I grabbed my laptop in case I got ambitious to write and headed for my bed. Things were great because my puppy decided to take a nap at the foot of the bed which made the house quiet so that I could concentrate. I began reading. I hadn’t gotten very far, actually only three paragraphs into it when BAM! I became freaked out when I read the following quote on page 170.

“With the dawn of not just a new century but a millennium, people are looking back and taking stock of feminism. Do we need new strategies? Is feminism dead? Has society changed so much that the idea of a feminist movement is obsolete? For us, the only way to answer these questions is to imagine what our lives would have been if the women’s movement had never happened and the conditions for women had remained as they were in the year of our births?”
(Jennifer Baumgardner and Amy Richards, “A Day without Feminism, 2000.”)

I read this quote over and over again.
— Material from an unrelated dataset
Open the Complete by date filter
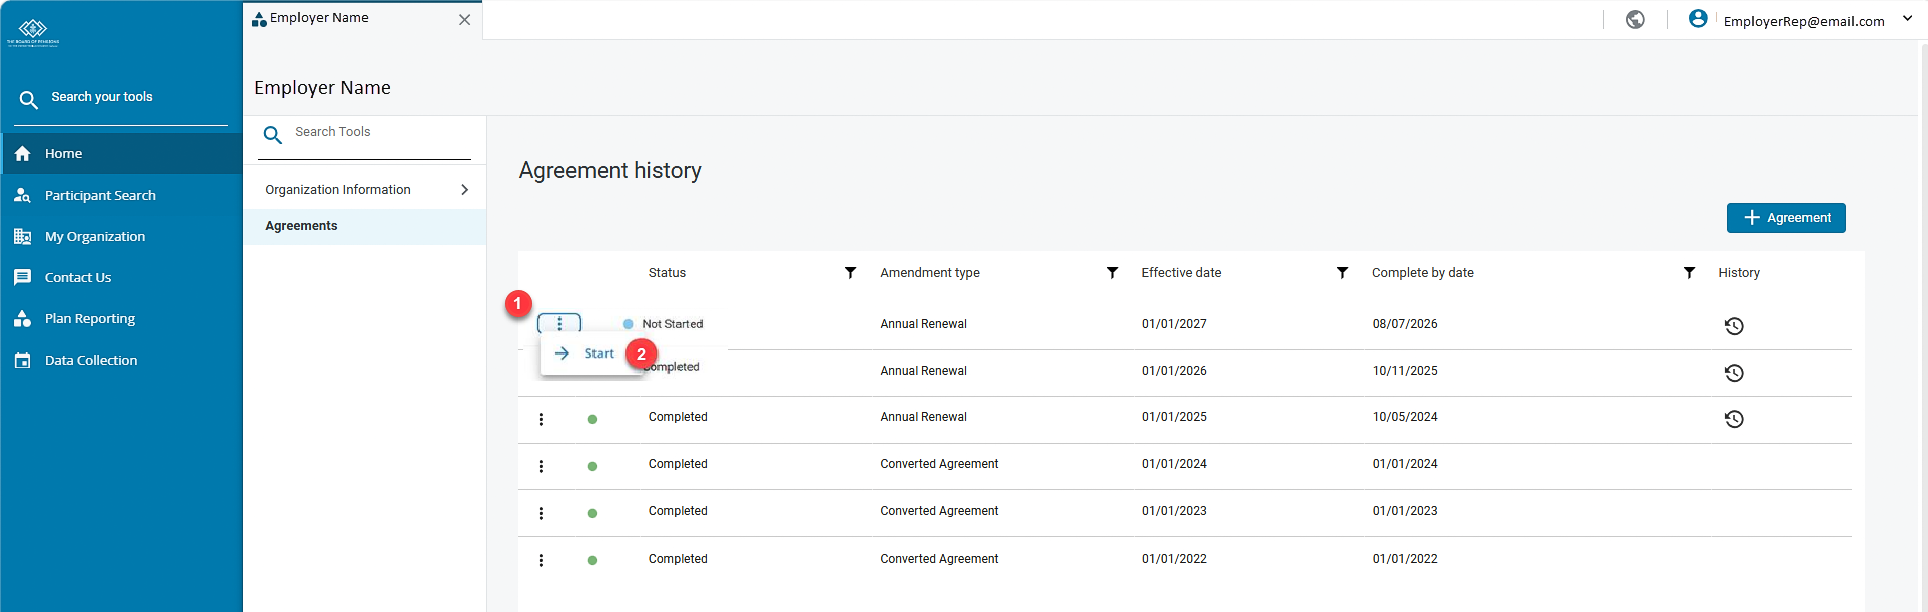 click(x=1689, y=273)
The part that really struck me was “.imagine what our lives would have been if the women’s movement had never happened.” WOW! I began to think. This is the year 2009 and I am 21 years old. I am going to be getting a B.A. in a month from a co-ed Liberal Arts College.

I am free. I can vote. I can wear whatever I want to whether it be short skirts, long dresses, jeans, shorts, flip flops, tank tops, sweatshirts, or even male clothes. I went to the grocery store and pharmacy this morning in my pajamas without having had a shower or my hair done. I don’t have to do all of the domestic chores, but I can if I choose to. I can run for local, state, or government office. I can come and go when and if I please. I can rent a car. I can work. I can take birth control.

I can, I can, I can. The list goes on and on.

If I was 21 before 1920, I would not have been allowed to vote. I would have had to follow the laws under a system of men in which I had no say. If it were the 1930s, around the time of the Great Depression, I would be discouraged from being in the workforce. Society would view me as taking jobs away from men. If I was alive in the 1950s and I was married, I would have to look beautiful all the time.

I would have to make sure that I looked beautiful before my husband went to work because the last thought of me in his head needed to be a good one. If it wasn’t, and he pursued another beautiful woman, it would be my fault. I would not have been able to go to the grocery store in the manner that I did this morning.

While there is so much that I am able to do, conquer, and accomplish, there are also some things that I can’t do. I can’t travel alone to certain areas and feel completely safe. I can’t rest assured that everyone will be treated equal based on their sex, race, class, or gender, even though there are anti-discrimination laws. Humans are so prejudice and postjudice that I am not sure this will ever happen, but it would be nice.

That is why I believe that it is very important to act upon our fears and worries and hopes with the intention that future will change. I would like to say that I had a beneficial impact on future generations, just as activists in the feminist movement have had a positive impact on my life.

EVERYONE is affected by the feminist movement in some way whether it is direct or indirect. Males, females, minorities, majorities, students, teachers, factory workers, executives. we are all a product of this movement. The thought of where I would be without the feminist movement and the courageous activists within it scares me.

I live in a world where I have freedom. I have choice. I have value outside of the home. I don’t have to take a shower if I don’t want to. If I have children, I can take them to daycare and the brunt of the child raising will not be completely my responsibility. I am allowed to attend college, and not support my husband while he gets an education. It is too easy to forget the people in the past that fought for our rights.

We need to remember them as individuals, institutions, and society as a whole. Only then will we realize what a big deal it is and hopefully create a more equal and inclusive world.